→ **What you should do**
Reproduce the line with "Given: Click the Rates button" and everything after it in the listing below, exactly, both ends included. No pictures.

→ **Data records**
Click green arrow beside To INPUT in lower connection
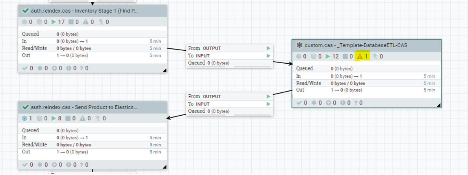Viewport: 468px width, 175px height. 268,104
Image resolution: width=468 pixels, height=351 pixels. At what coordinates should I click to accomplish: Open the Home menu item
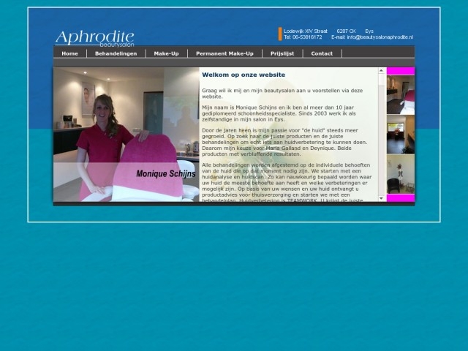click(x=69, y=53)
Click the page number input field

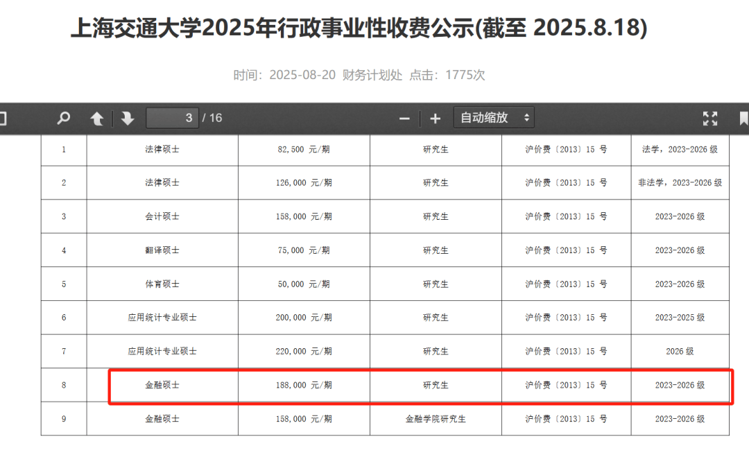[x=173, y=118]
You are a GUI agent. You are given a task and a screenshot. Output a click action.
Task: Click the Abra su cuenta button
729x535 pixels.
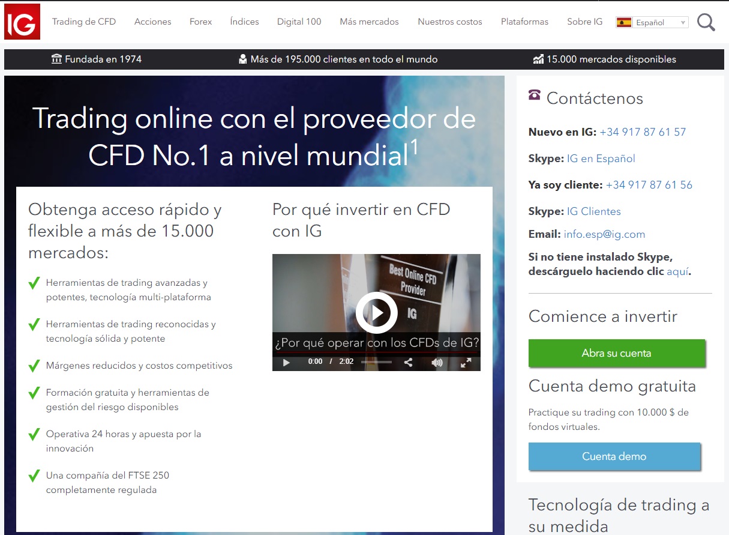point(616,353)
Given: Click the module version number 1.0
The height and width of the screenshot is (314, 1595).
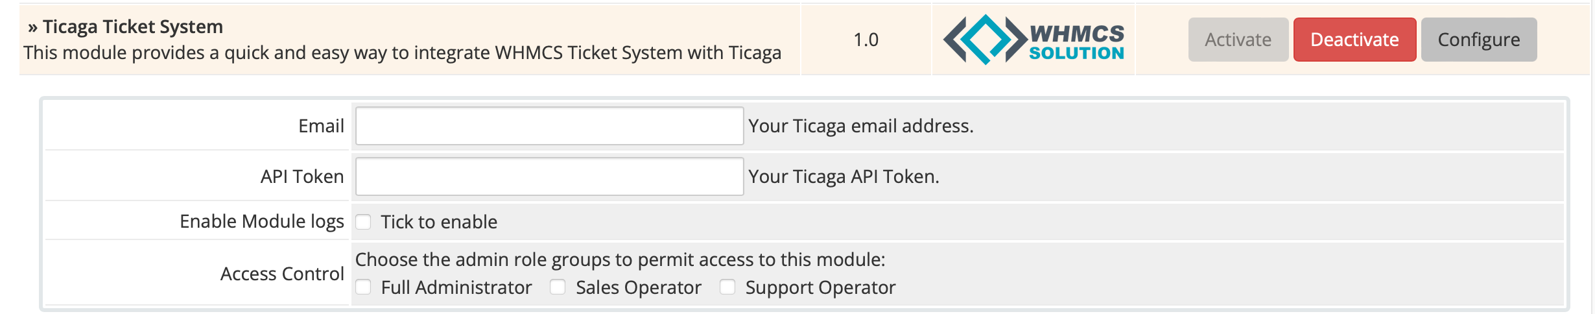Looking at the screenshot, I should (x=866, y=40).
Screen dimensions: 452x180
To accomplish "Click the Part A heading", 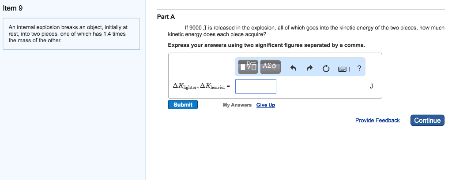I will [166, 17].
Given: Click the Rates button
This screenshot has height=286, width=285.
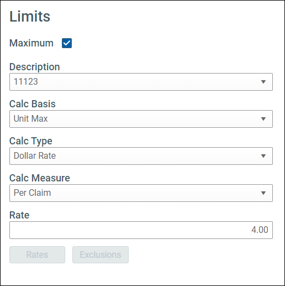Looking at the screenshot, I should [37, 254].
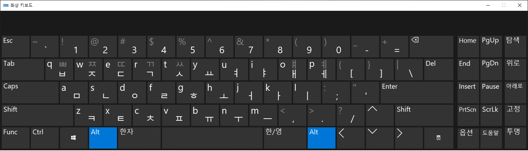Viewport: 528px width, 151px height.
Task: Toggle the highlighted left Alt key
Action: pos(103,138)
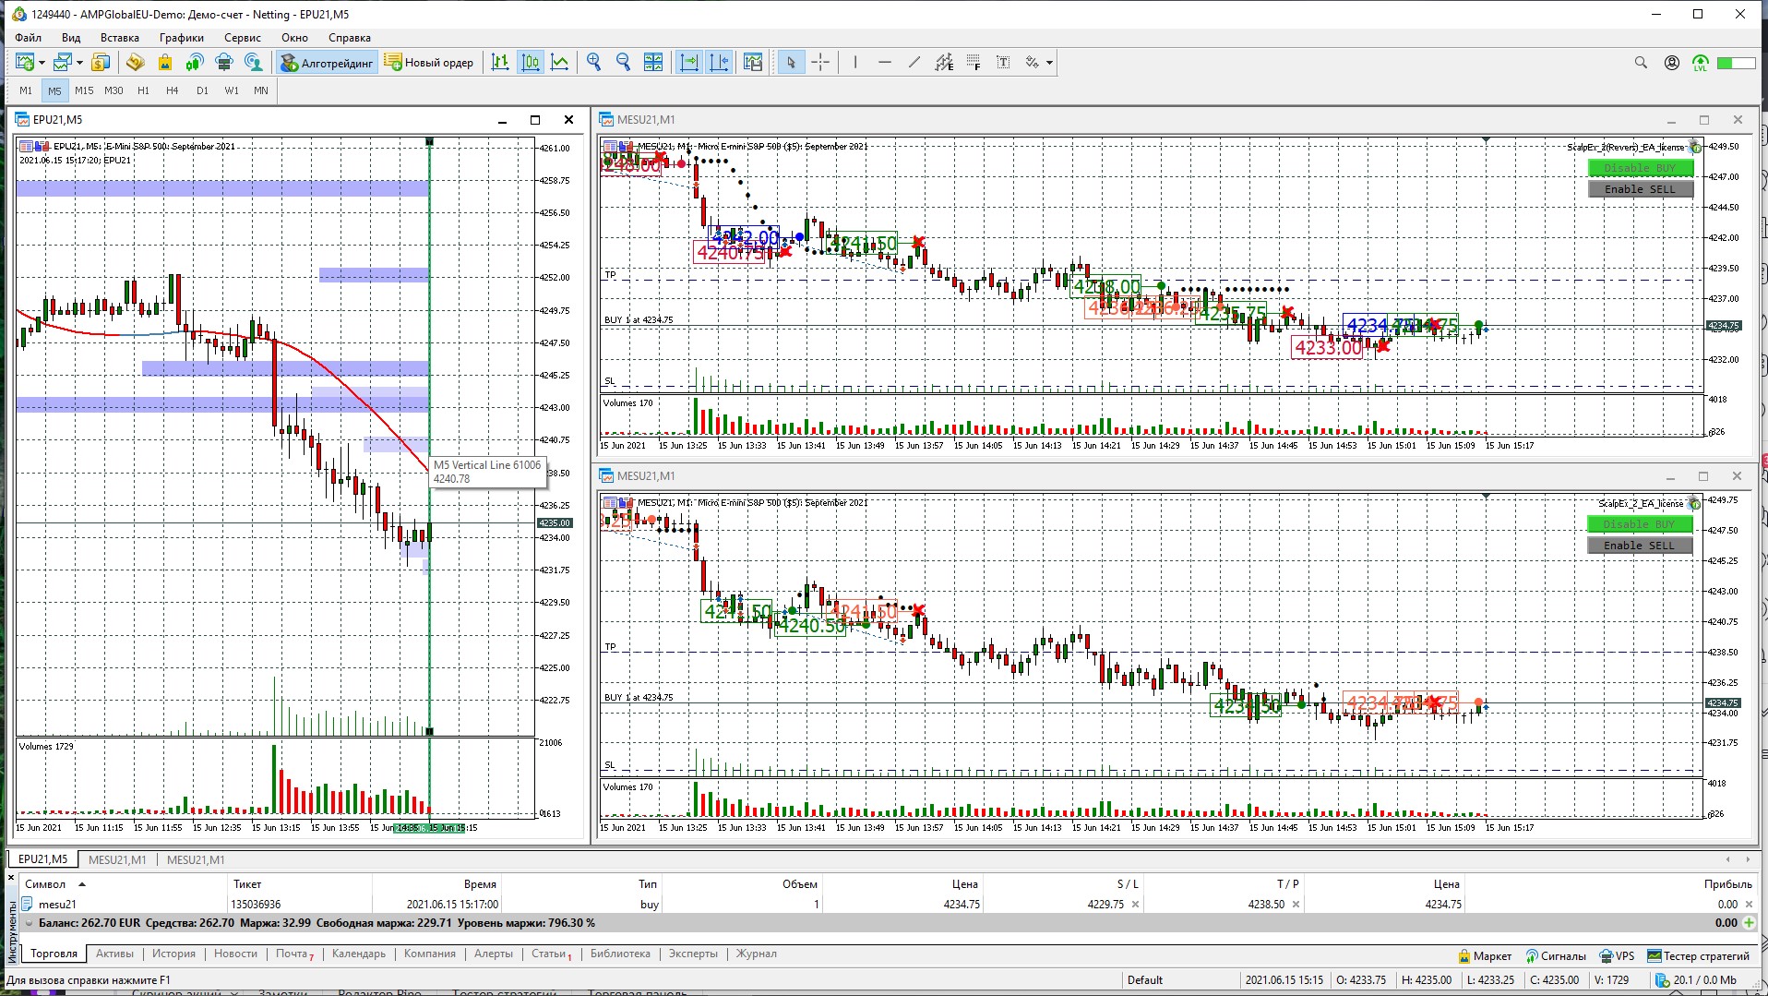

→ **Answer box**
Given: Click the Rates button
This screenshot has height=286, width=285.
Looking at the screenshot, I should [37, 254].
Viewport: 528px width, 151px height.
Task: Toggle the highlighted left Alt key
Action: pos(103,138)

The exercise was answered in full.